When using official SageMaker Framework Containers and AWS Deep Learning Containers which support the Zero Script Change experience, SageMaker Debugger can be disabled by setting this variable to 0. In such a case, the hook is disabled regardless of what configuration is given to the job through the SageMaker Python SDK. By default this is set to 1 signifying True.

SMDEBUG_CONFIG_FILE_PATH:

Contains the path to the JSON file that describes the smdebug hook.

At the minimum, the JSON config should contain the path where smdebug should output tensors. Example:

{ "LocalPath": "/my/smdebug_hook/path" }

In SageMaker environment, this path is set to point to a pre-defined location containing a valid JSON. In non-SageMaker environment, SageMaker-Debugger is not used if this environment variable is not set and a hook is not created manually.

Sample JSON from which a hook can be created:

{
  "LocalPath": "/my/smdebug_hook/path",
  "HookParameters": {
    "save_all": false,
    "include_regex": "regex1,regex2",
    "save_interval": "100",
    "save_steps": "1,2,3,4",
    "start_step": "1",
    "end_step": "1000000",
    "reductions": "min,max,mean"
  },
  "CollectionConfigurations": [
    {
      "CollectionName": "collection_obj_name1",
      "CollectionParameters": {
        "include_regex": "regexe5*",
        "save_interval": 100,
        "save_steps": "1,2,3",
        "start_step": 1,
        "reductions": "min"
      }
    },
  ]
}

TENSORBOARD_CONFIG_FILE_PATH:

Contains the path to the JSON file that specifies where TensorBoard artifacts need to be placed.

Sample JSON file:

{ "LocalPath": "/my/tensorboard/path" }

In SageMaker environment, the presence of this JSON is necessary to log any Tensorboard artifact. By default, this path is set to point to a pre-defined location in SageMaker.

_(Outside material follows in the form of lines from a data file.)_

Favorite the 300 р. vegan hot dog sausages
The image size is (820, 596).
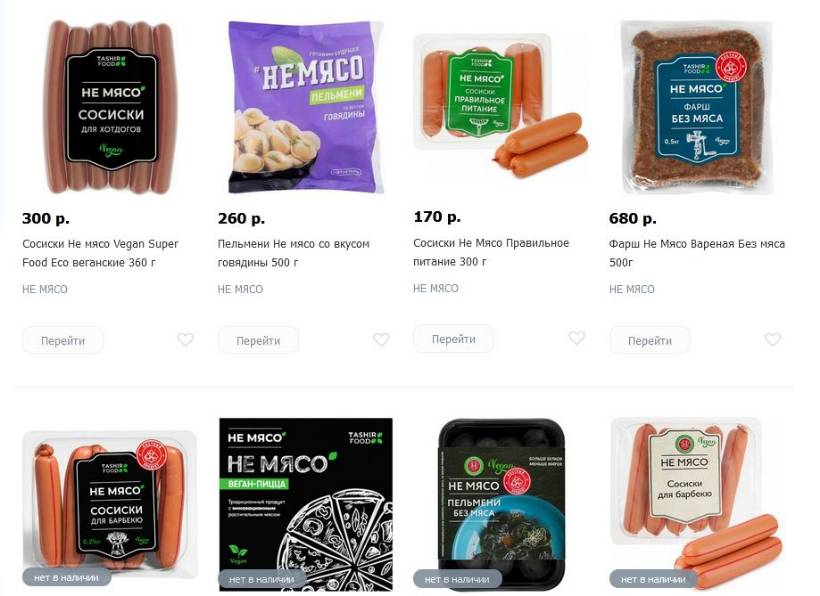(185, 340)
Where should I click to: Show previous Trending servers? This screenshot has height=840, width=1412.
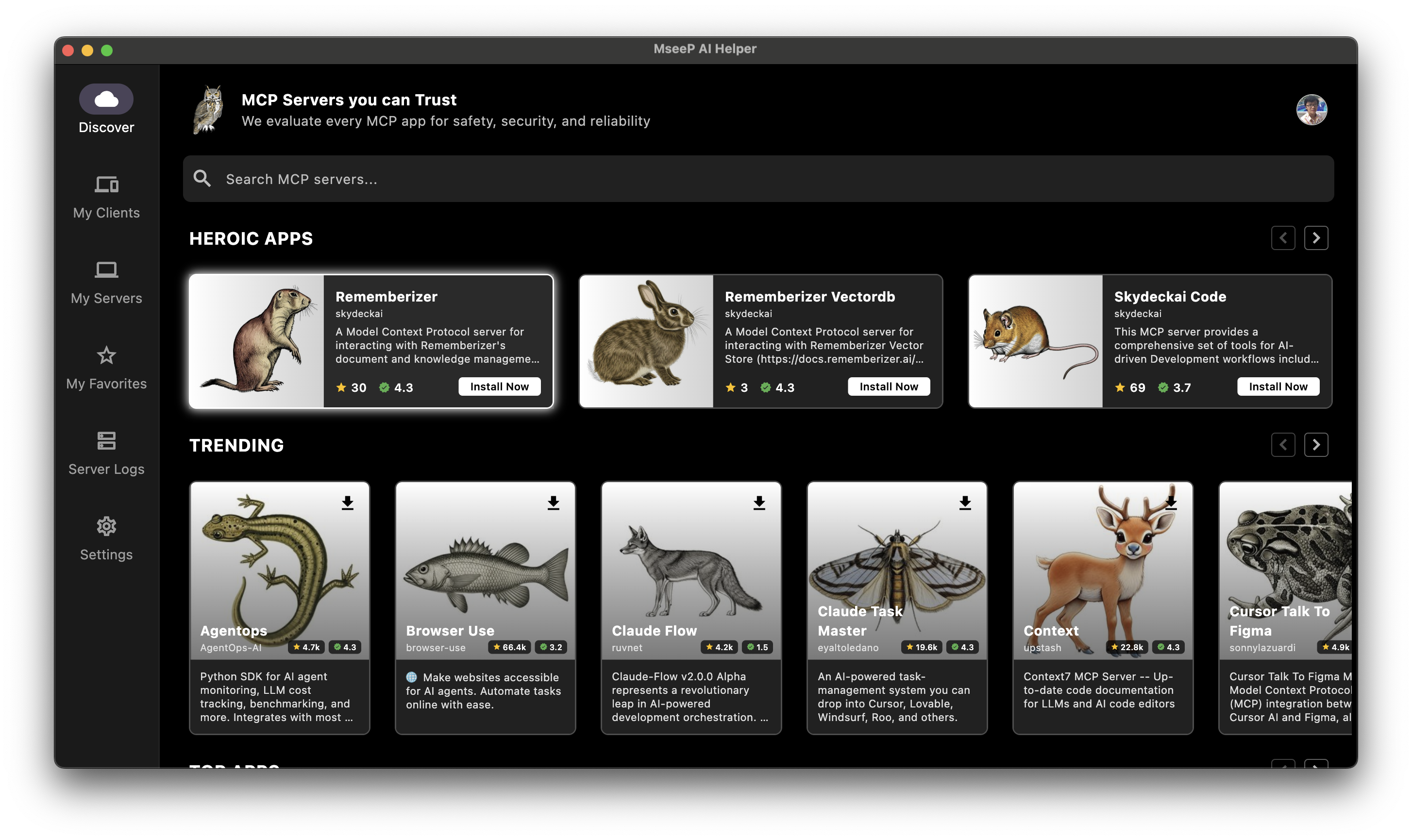point(1282,445)
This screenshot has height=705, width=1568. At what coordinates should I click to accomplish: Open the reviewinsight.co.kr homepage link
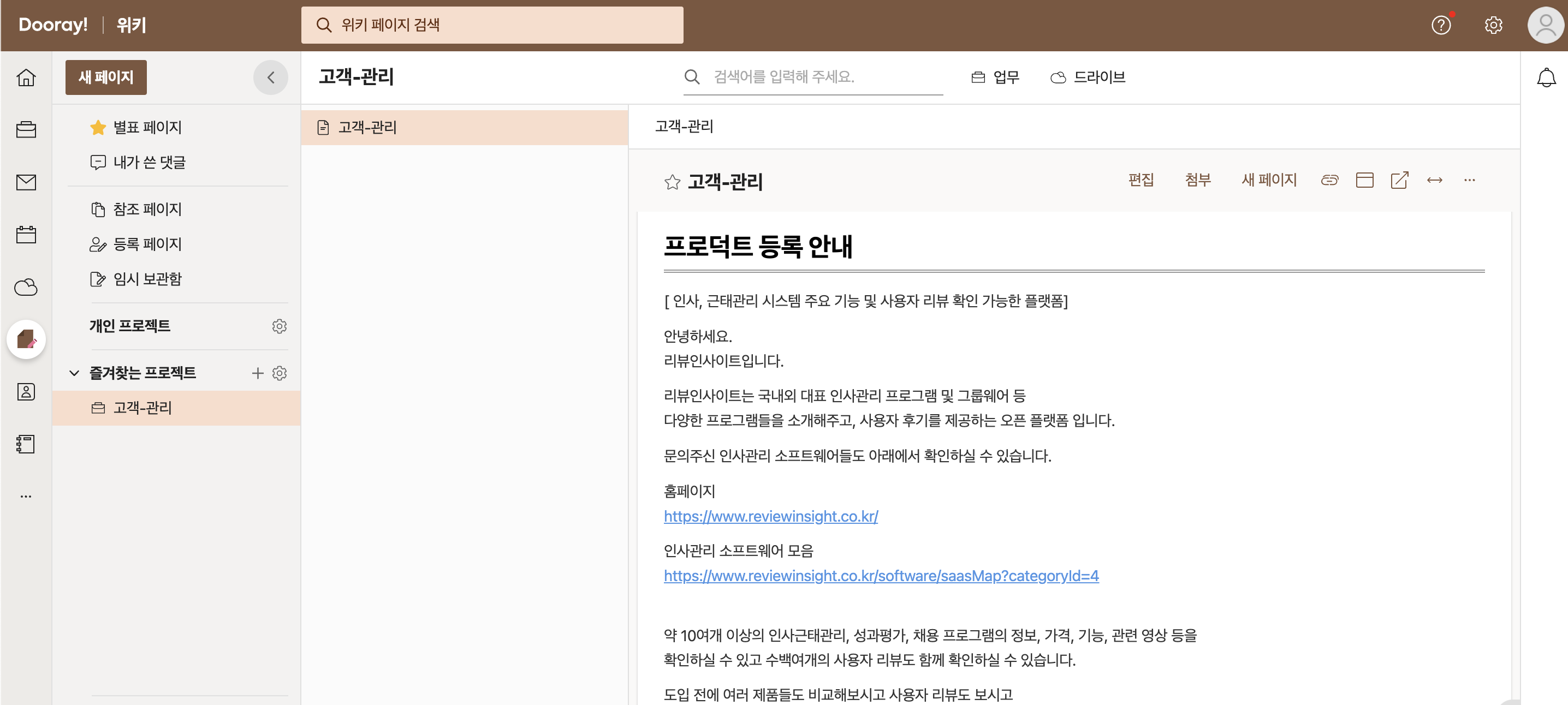tap(770, 516)
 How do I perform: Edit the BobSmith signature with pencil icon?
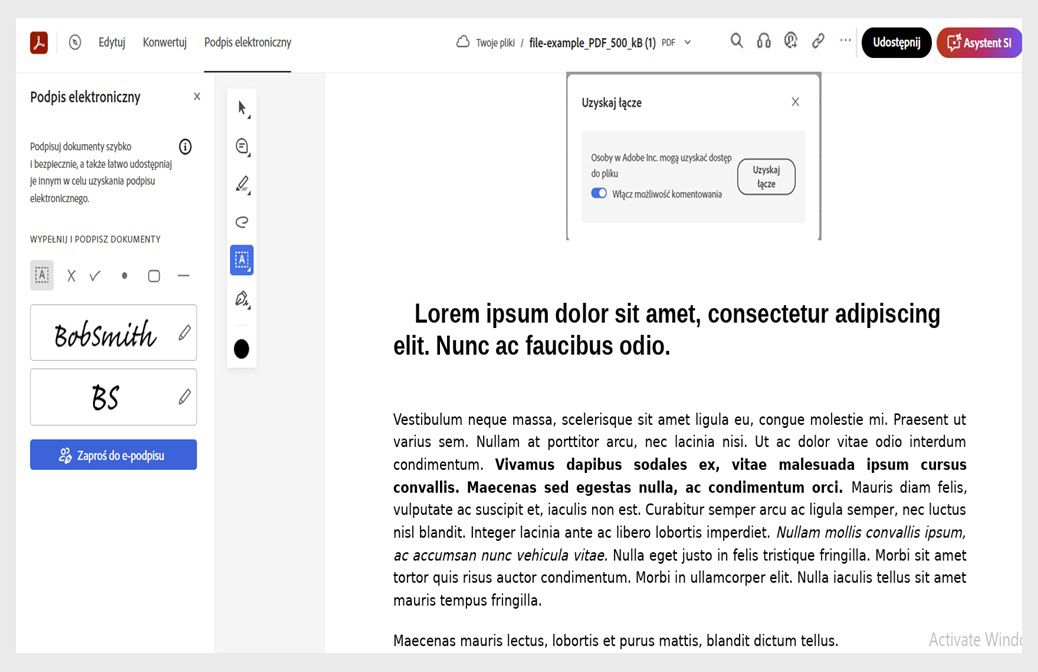coord(184,333)
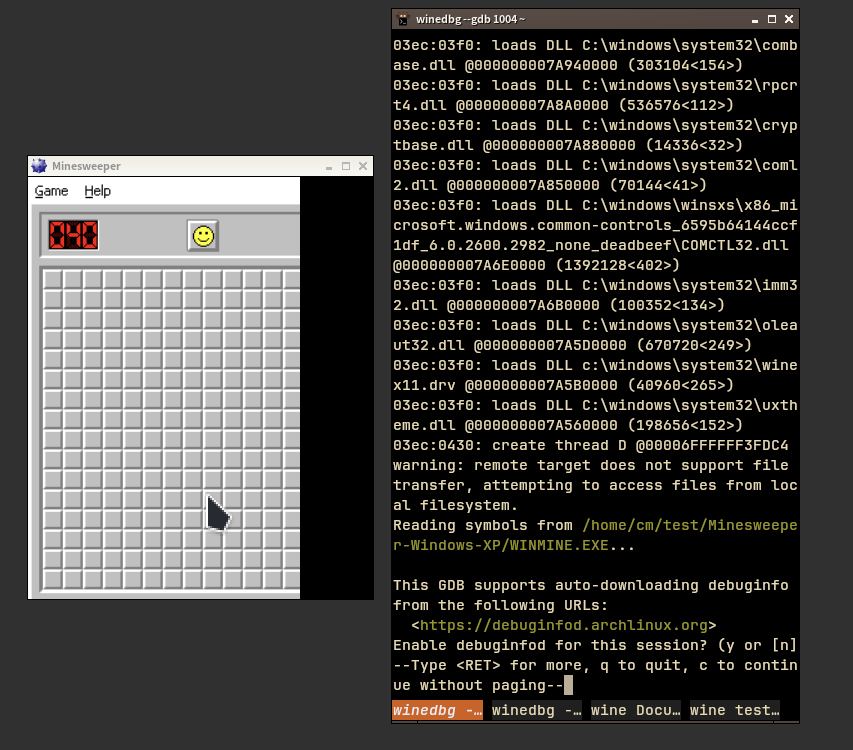
Task: Click the winedbg terminal title bar icon
Action: [x=403, y=18]
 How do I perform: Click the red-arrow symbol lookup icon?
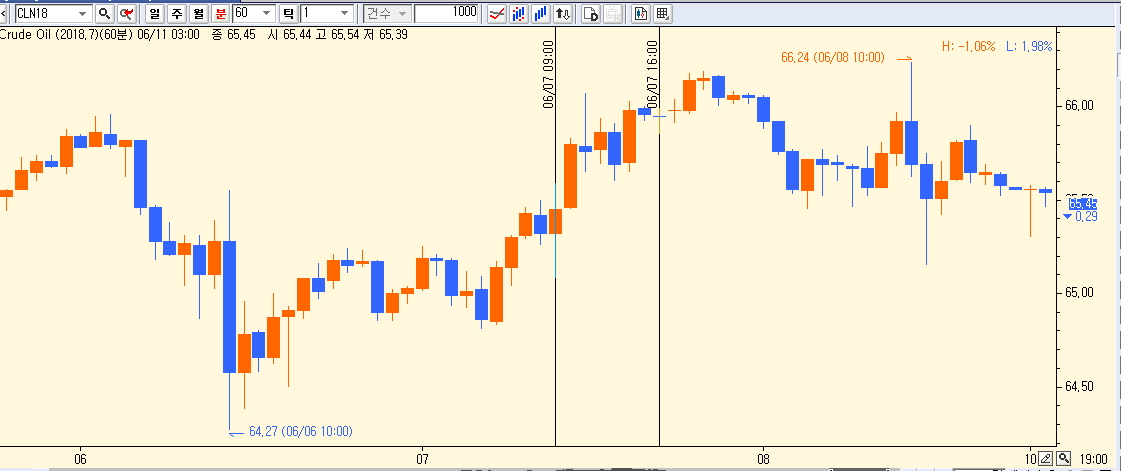tap(127, 14)
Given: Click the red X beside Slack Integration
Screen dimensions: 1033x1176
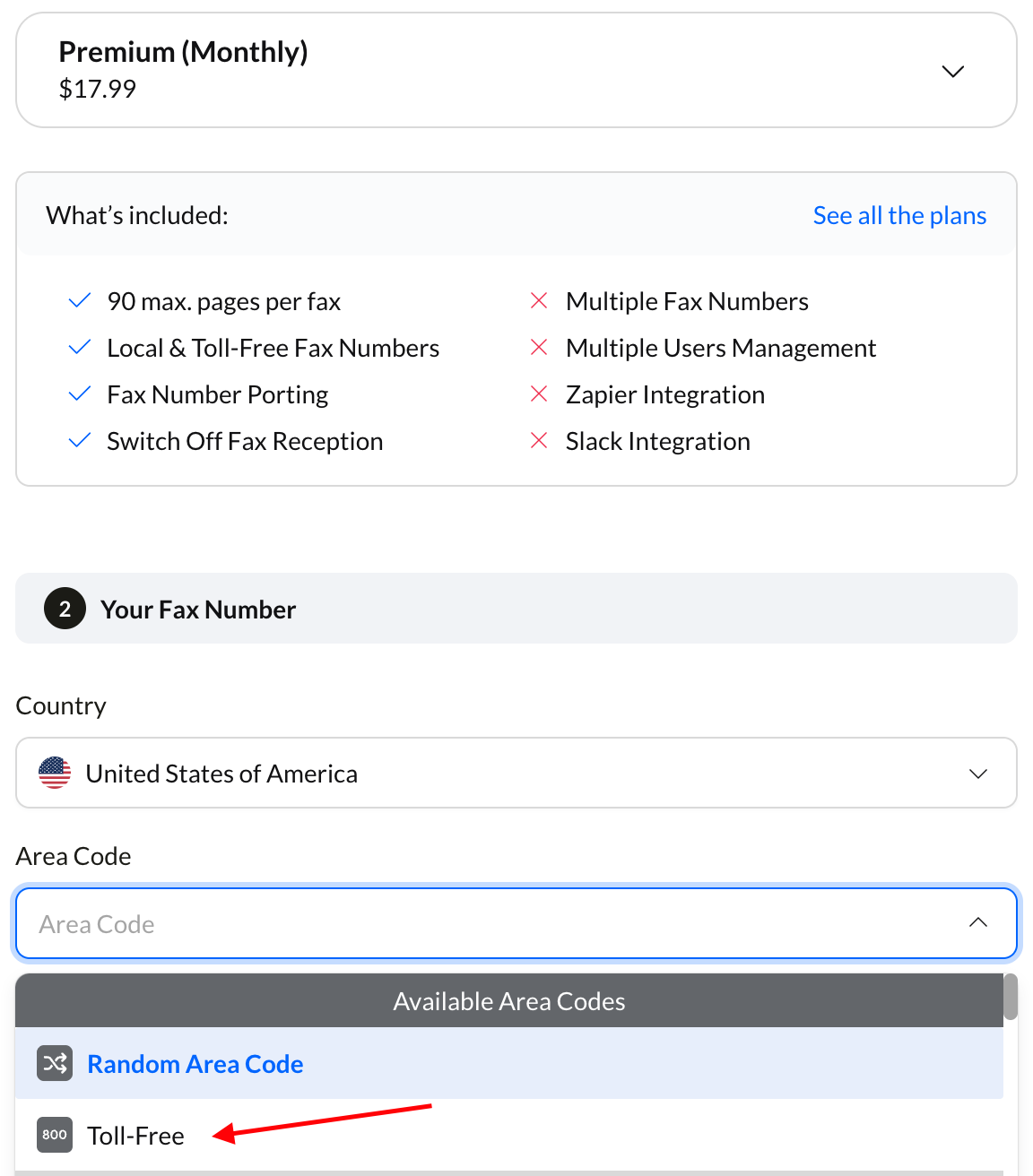Looking at the screenshot, I should (539, 441).
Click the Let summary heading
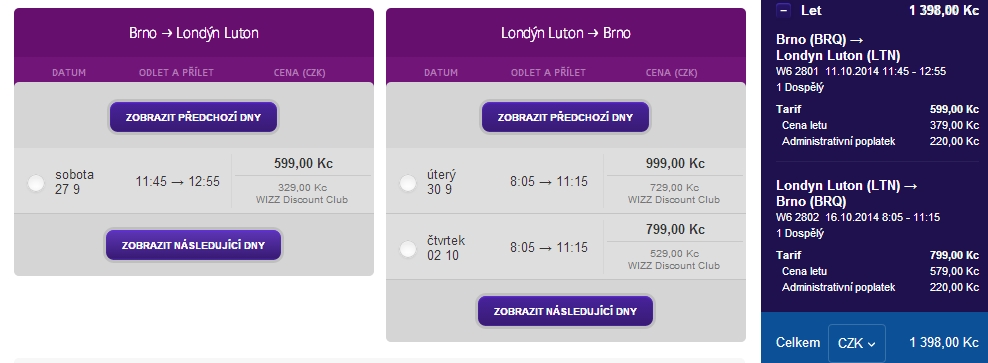The width and height of the screenshot is (988, 363). (811, 10)
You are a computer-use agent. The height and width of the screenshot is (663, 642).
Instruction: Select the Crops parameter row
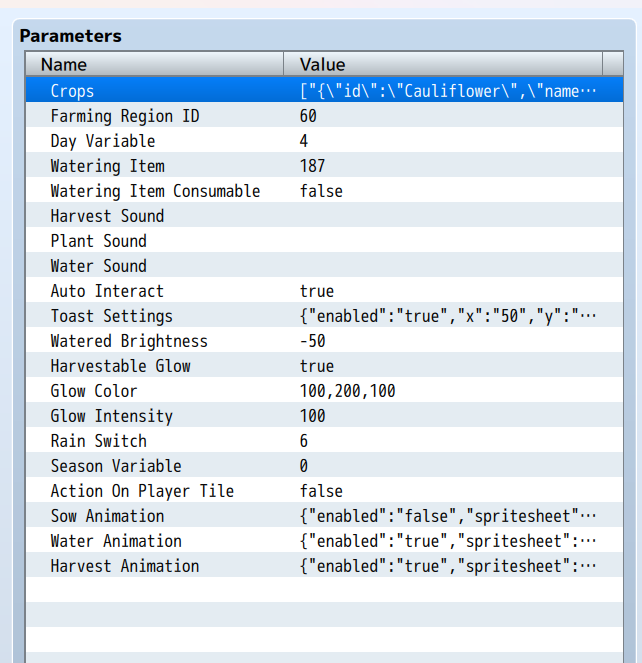72,91
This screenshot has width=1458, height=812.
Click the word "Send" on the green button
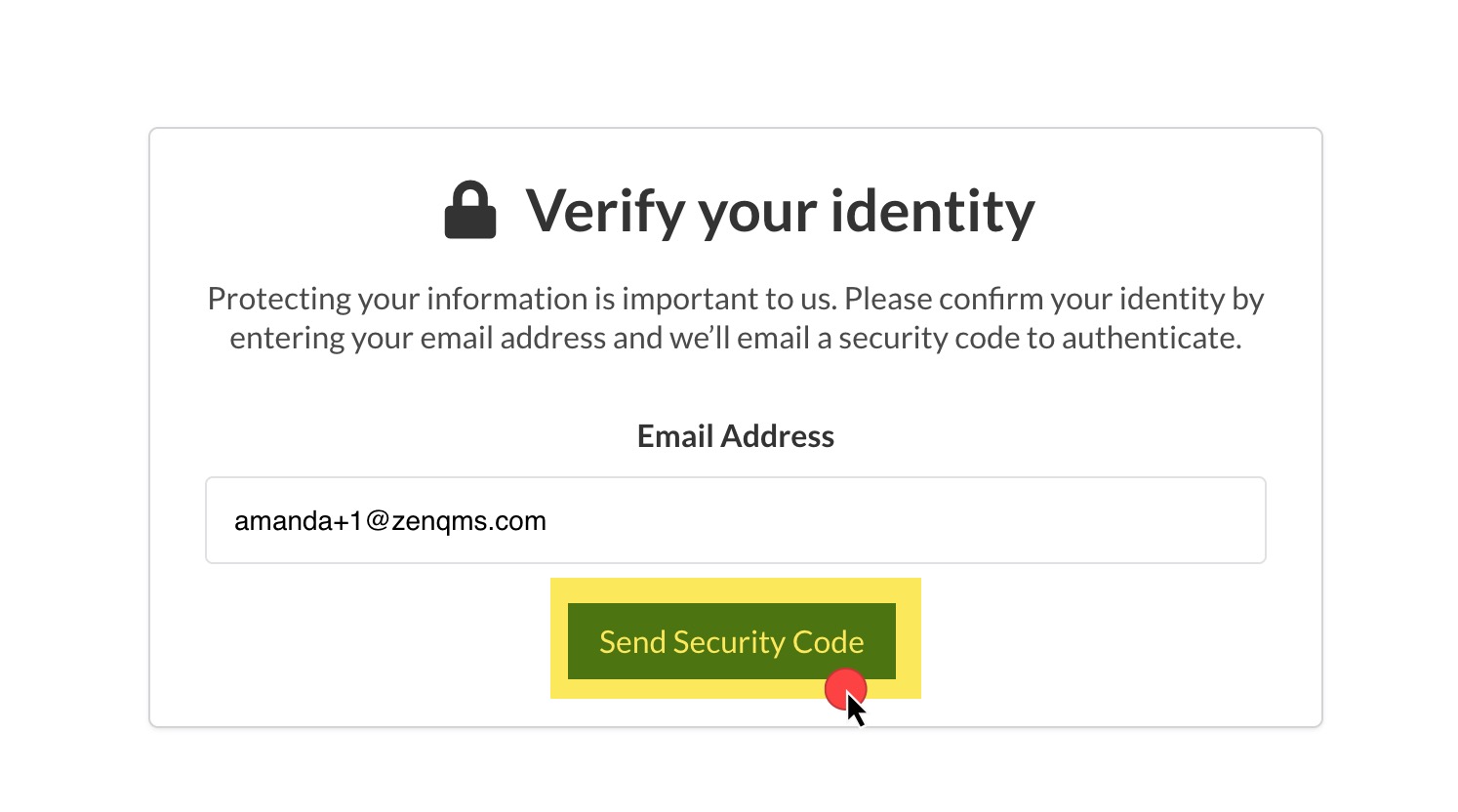coord(632,642)
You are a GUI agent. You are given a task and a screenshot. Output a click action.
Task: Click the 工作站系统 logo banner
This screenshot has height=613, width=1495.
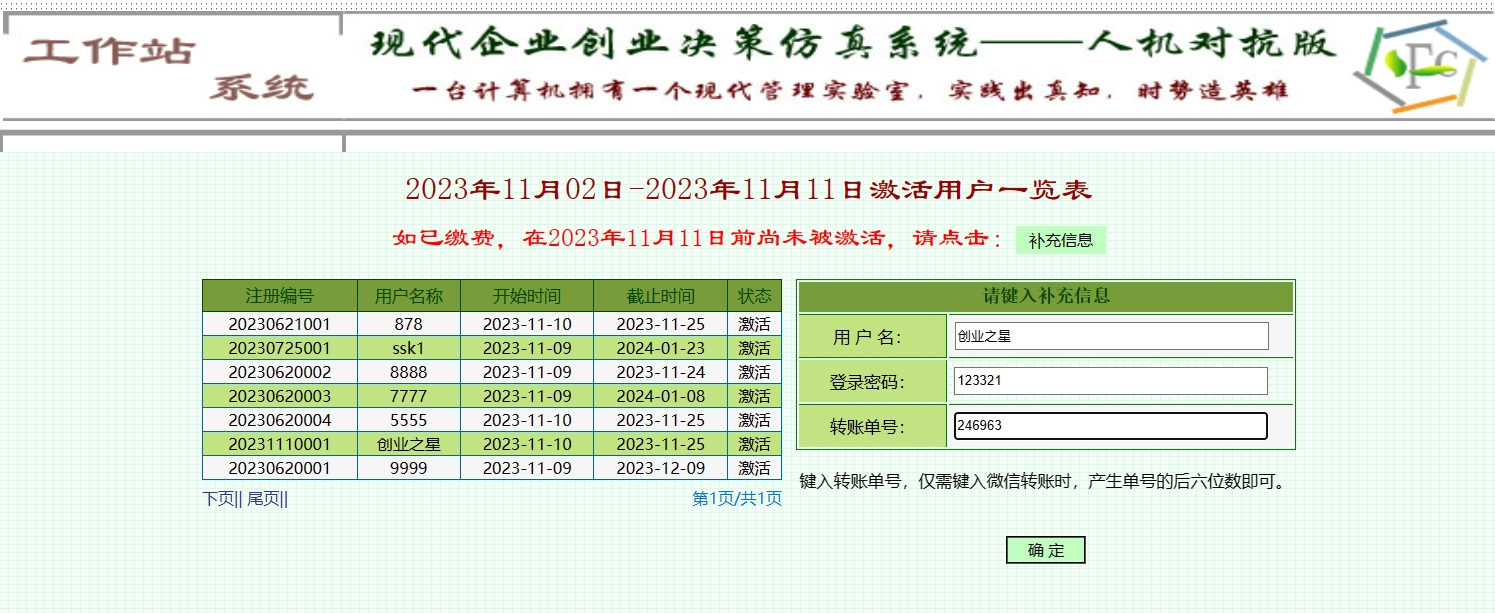(170, 68)
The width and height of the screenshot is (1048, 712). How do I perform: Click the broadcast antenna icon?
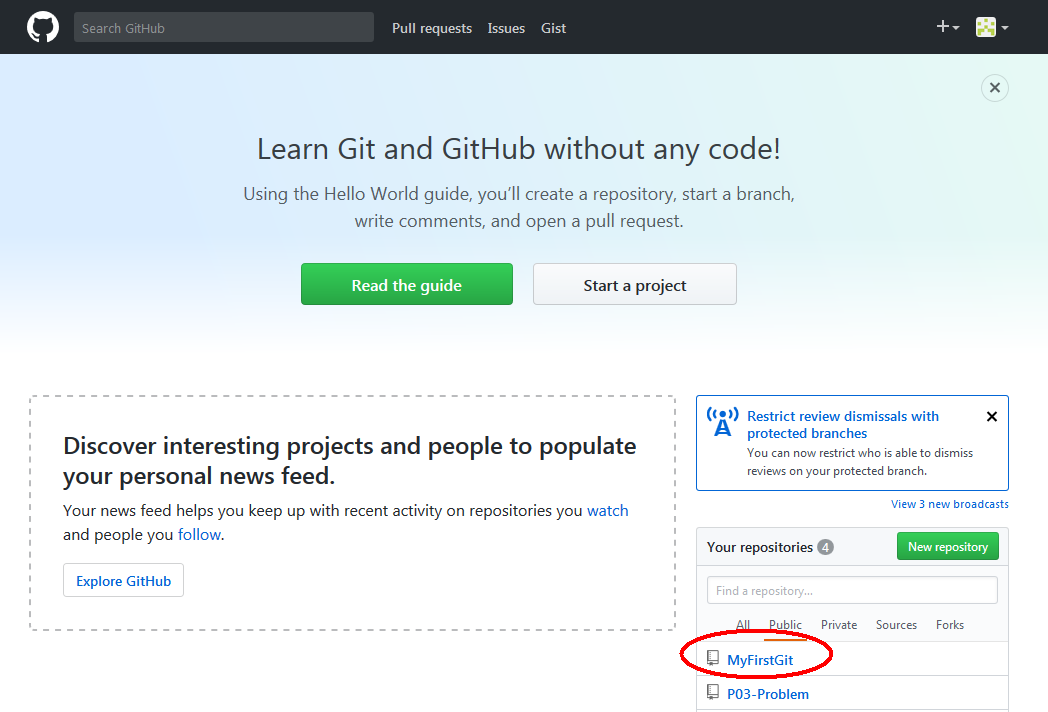722,421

tensorboard_dir can also be passed while creating the hook using the API or in the JSON specified in SMDEBUG_CONFIG_FILE_PATH. For this, export_tensorboard should be set to True. This option to set tensorboard_dir is available in both, SageMaker and non-SageMaker environments.

CHECKPOINT_CONFIG_FILE_PATH:

Contains the path to the JSON file that specifies where training checkpoints need to be placed. This is used in the context of spot training.

Sample JSON file:

{ "LocalPath": "/my/checkpoint/path" }

In SageMaker environment, the presence of this JSON is necessary to save checkpoints. By default, this path is set to point to a pre-defined location in SageMaker.

SAGEMAKER_METRICS_DIRECTORY:

Contains the path to the directory where metrics will be recorded for consumption by SageMaker Metrics. This is relevant only in SageMaker environment, where this variable points to a pre-defined location.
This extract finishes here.